LafargeHolcim launches EcoLabel green cement and concrete brand
28 October 2020Switzerland: LafargeHolcim has announced the launch of EcoLabel, a brand to encapsulate its green cements and concretes. All products bearing the label must have either a 30% lower carbon dioxide (CO2) footprint compared to the local industry standard or use 20% recycled content. The company says that the reason behind EcoLabel is to “support builders in making greener choices” and to “accelerate the company’s Net Zero Journey.”

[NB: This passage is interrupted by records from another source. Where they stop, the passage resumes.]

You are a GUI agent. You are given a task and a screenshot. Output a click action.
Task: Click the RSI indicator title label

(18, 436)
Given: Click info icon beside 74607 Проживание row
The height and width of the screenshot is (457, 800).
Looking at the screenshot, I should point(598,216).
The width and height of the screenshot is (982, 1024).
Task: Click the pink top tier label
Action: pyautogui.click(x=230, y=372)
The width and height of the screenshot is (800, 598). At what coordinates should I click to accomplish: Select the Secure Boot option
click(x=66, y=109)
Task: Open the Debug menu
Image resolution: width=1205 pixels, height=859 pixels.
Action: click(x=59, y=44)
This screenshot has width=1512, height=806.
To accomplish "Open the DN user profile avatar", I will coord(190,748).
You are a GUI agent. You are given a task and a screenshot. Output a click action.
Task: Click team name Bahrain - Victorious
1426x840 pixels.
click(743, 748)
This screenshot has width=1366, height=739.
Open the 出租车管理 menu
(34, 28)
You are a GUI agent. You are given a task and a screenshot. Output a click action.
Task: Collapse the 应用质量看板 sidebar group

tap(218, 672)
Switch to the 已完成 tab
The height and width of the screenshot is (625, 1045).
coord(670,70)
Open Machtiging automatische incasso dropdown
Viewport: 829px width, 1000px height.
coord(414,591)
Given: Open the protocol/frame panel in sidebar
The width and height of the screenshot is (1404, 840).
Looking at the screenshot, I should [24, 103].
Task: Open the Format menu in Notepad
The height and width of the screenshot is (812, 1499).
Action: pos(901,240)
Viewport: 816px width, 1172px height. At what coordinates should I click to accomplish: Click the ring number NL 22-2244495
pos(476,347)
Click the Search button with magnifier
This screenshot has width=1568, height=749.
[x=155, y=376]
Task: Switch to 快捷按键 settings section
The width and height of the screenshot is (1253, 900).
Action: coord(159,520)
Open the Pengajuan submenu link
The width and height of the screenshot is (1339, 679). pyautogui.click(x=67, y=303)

Chief sustainability officer Magali Anderson said, “I am very proud of how our company is turning our net zero pledge into action across more than 70 countries, with our broad range of green building solutions. The EcoLabel is a key milestone on this journey, confirming LafargeHolcim’s commitment to lead the way in sustainability and innovation.”
Lafarge Poland to upgrade Małogoszcz cement plant
27 October 2020Poland: Lafarge Poland has shared plans to modernise its 2Mt/yr Małogoszcz cement plant in Świętokrzyskie Voivodeship. The company says its planned investment of Euro100m will, “increase technical efficiency and minimise environmental impacts by reducing CO2 emissions by 20% and energy consumption by 33%.” The project, which will partly be carried out in partnership with Krakow Technology Park, is scheduled for completion in 2023.
Lafarge Poland president Xavier Guesnu said that the modernisation is part of the company’s effort to meet its commitment of 55% emissions reduction to 300kg/t of cement in 2030 from 667kg/t in 1990.